▸ Exercise requirements
Rescale the stretch from the line containing "Task: Expand the user avatar account menu" through the line containing "Action: [x=968, y=21]" by writing out those lines again, requests included, with each click coordinate in the answers multiplied by 2 and rounded to a whole number, halves up. Leave the pictures out.
## Start
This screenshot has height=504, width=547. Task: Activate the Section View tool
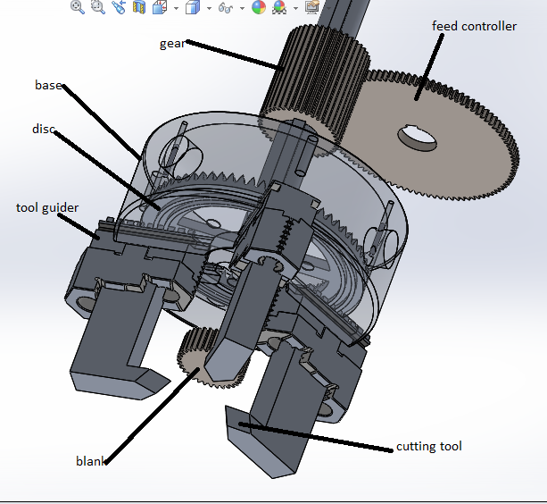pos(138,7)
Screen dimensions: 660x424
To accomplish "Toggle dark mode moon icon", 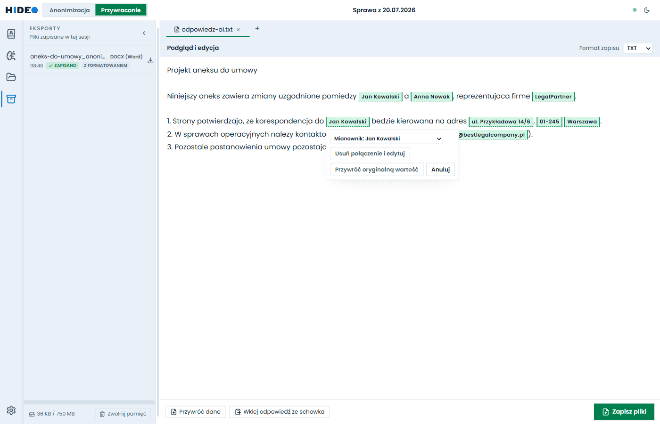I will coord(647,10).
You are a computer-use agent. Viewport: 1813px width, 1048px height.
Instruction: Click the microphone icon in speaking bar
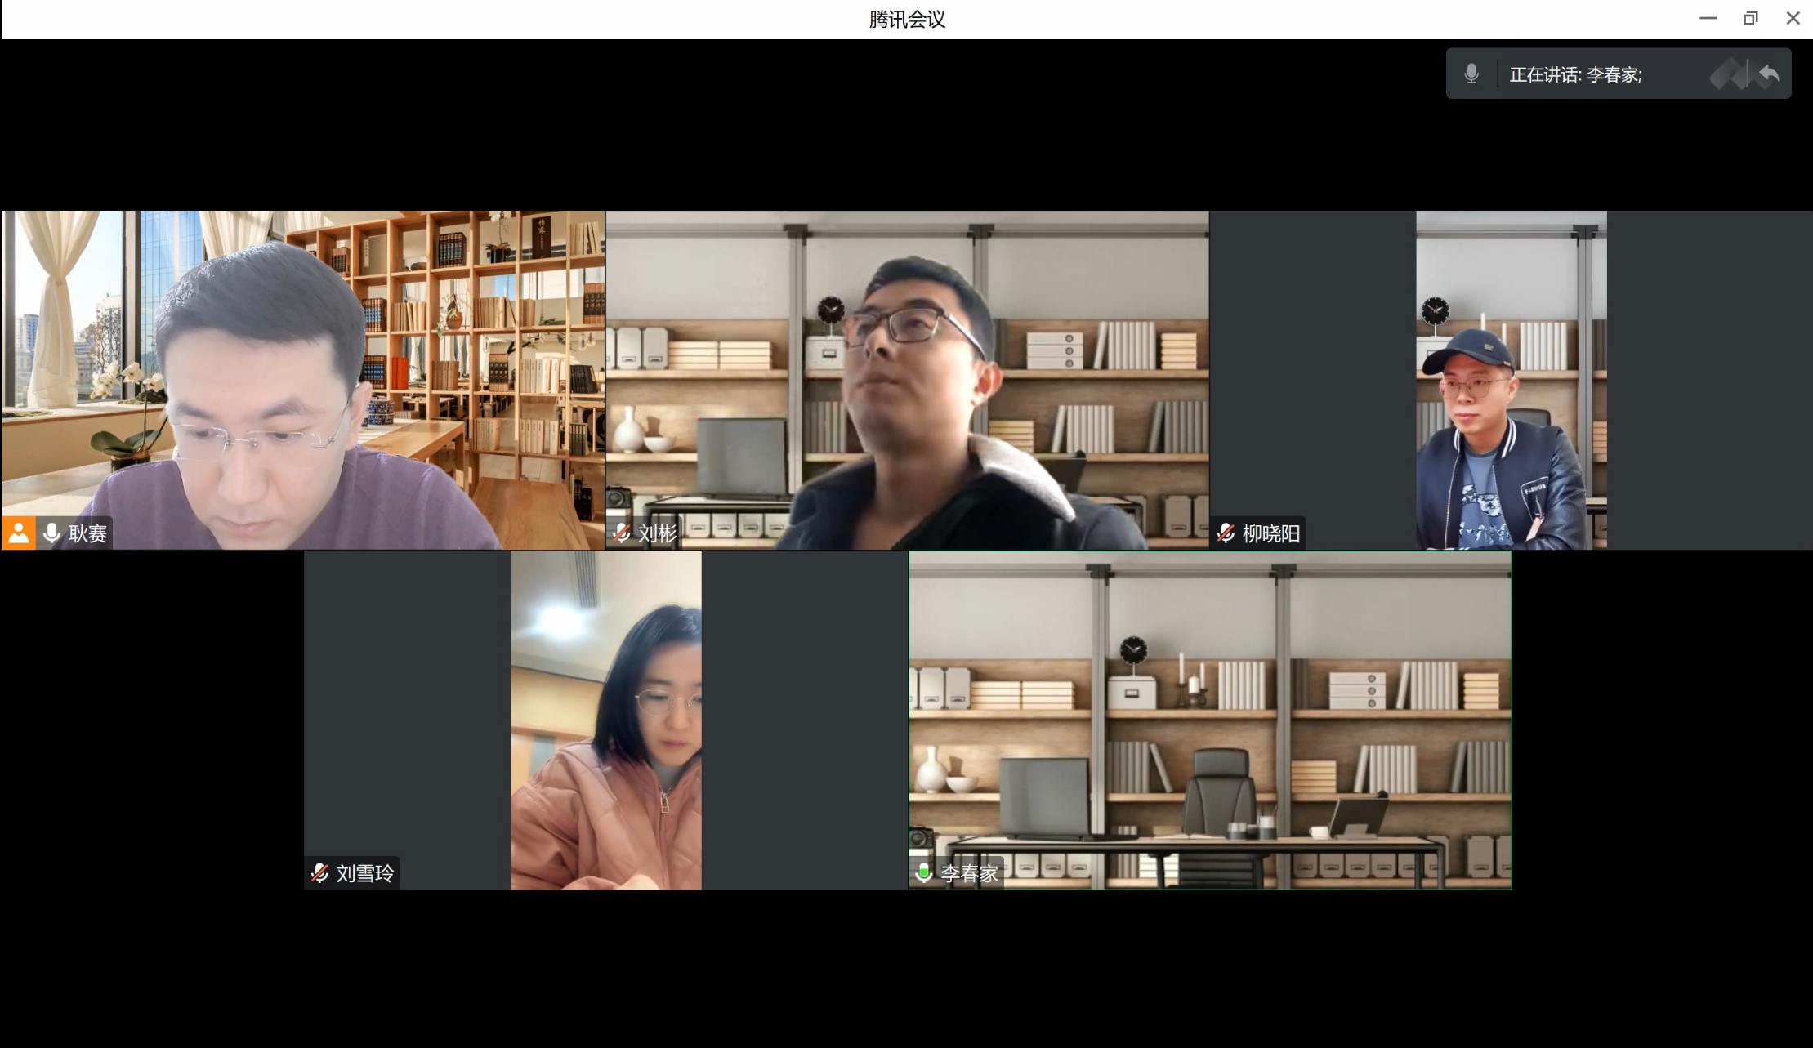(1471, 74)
## End
## Start
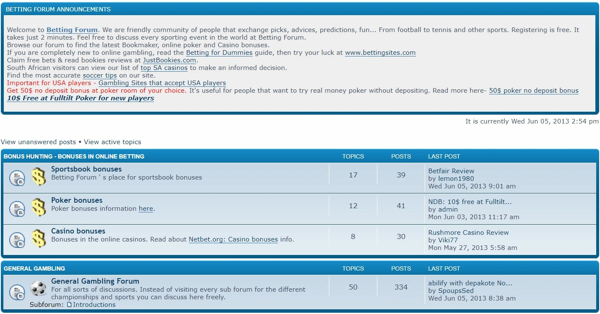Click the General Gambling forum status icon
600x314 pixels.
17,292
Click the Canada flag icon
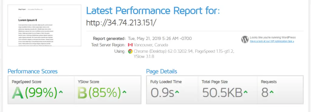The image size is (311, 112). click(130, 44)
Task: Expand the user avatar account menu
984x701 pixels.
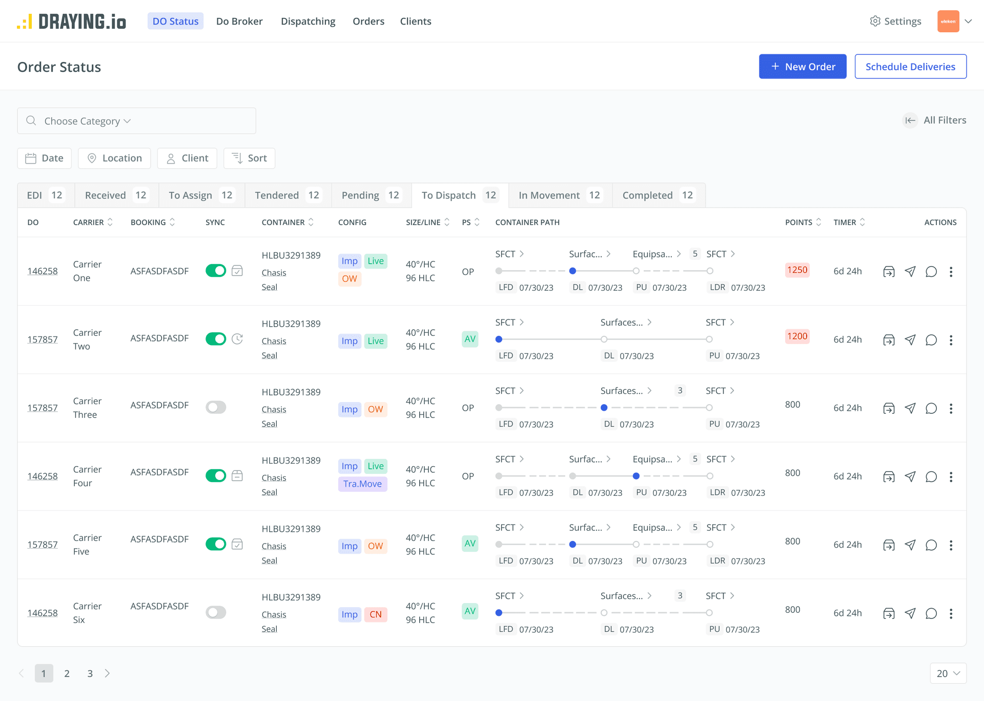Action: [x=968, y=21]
## End
## Start
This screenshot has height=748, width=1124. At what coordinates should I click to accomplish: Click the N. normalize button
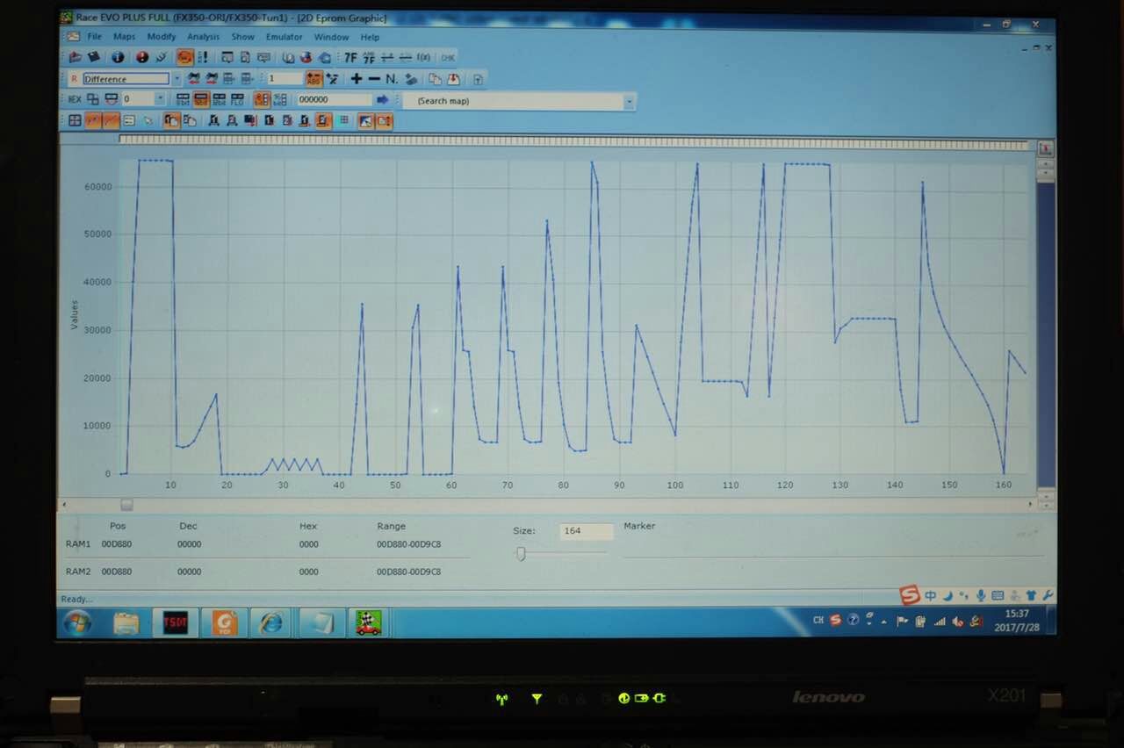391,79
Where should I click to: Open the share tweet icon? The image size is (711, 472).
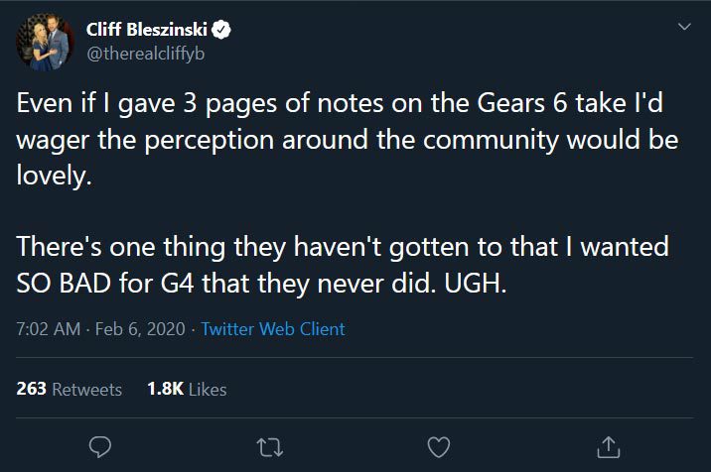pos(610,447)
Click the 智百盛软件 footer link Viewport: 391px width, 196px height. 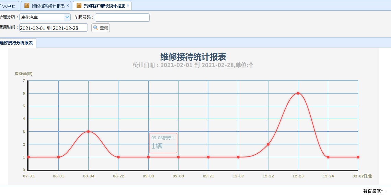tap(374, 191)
## End
▸ Written answer
Task: Expand the user avatar account menu
984x701 pixels.
Action: [x=1936, y=42]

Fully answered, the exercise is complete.